##### AVAILABLE DATA #####
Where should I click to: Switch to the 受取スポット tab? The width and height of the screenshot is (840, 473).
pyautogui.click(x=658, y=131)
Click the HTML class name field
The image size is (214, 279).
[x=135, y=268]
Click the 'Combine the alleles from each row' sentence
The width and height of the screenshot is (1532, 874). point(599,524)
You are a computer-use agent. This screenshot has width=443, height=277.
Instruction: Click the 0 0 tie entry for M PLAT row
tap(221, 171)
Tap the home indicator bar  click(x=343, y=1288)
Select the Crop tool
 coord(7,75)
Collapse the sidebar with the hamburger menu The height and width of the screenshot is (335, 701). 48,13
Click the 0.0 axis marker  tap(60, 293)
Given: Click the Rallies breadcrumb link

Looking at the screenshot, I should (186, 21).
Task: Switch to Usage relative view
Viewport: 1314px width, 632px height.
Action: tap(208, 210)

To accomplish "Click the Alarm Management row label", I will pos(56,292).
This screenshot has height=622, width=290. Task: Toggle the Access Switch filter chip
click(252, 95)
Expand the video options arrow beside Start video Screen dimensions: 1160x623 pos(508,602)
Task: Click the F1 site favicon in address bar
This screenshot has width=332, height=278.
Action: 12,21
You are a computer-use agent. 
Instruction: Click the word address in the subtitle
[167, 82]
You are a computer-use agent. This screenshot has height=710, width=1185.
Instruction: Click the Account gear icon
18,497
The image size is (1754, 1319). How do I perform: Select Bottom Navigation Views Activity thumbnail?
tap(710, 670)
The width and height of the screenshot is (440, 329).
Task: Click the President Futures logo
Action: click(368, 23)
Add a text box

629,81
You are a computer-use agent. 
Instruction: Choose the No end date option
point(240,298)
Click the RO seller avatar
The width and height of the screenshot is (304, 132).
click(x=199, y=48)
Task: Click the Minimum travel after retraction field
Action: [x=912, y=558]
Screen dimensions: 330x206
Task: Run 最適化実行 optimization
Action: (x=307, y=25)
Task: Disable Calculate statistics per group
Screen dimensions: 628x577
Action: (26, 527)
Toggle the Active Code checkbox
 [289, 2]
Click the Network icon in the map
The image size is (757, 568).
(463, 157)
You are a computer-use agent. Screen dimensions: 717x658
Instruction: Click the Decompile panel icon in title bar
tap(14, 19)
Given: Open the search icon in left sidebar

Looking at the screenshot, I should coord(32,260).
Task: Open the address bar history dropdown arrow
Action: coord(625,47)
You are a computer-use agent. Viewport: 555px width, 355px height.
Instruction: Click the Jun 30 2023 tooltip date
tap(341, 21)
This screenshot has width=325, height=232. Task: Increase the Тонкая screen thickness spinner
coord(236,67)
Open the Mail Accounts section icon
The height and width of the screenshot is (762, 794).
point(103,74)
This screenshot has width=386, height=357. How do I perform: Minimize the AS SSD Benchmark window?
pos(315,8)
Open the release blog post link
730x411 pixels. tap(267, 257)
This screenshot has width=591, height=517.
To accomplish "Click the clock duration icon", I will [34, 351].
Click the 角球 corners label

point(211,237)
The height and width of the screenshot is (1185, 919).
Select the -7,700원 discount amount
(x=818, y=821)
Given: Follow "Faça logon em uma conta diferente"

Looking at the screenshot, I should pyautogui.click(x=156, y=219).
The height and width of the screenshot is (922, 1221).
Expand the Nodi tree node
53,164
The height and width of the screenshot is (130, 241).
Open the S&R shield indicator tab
#####
▶ TASK INSTRUCTIONS: Transcribe the listing above line for line, from the first line to the line containing "has width=443, height=277.", inclusive, with no other lines.

▶ EXPECTED OUTPUT:
Where should I click to: Switch to the 受取スポット tab? The width and height of the screenshot is (840, 473).
pyautogui.click(x=658, y=131)
Click the HTML class name field
The image size is (214, 279).
[x=135, y=268]
Click the 'Combine the alleles from each row' sentence
The width and height of the screenshot is (1532, 874). point(599,524)
You are a computer-use agent. This screenshot has width=443, height=277.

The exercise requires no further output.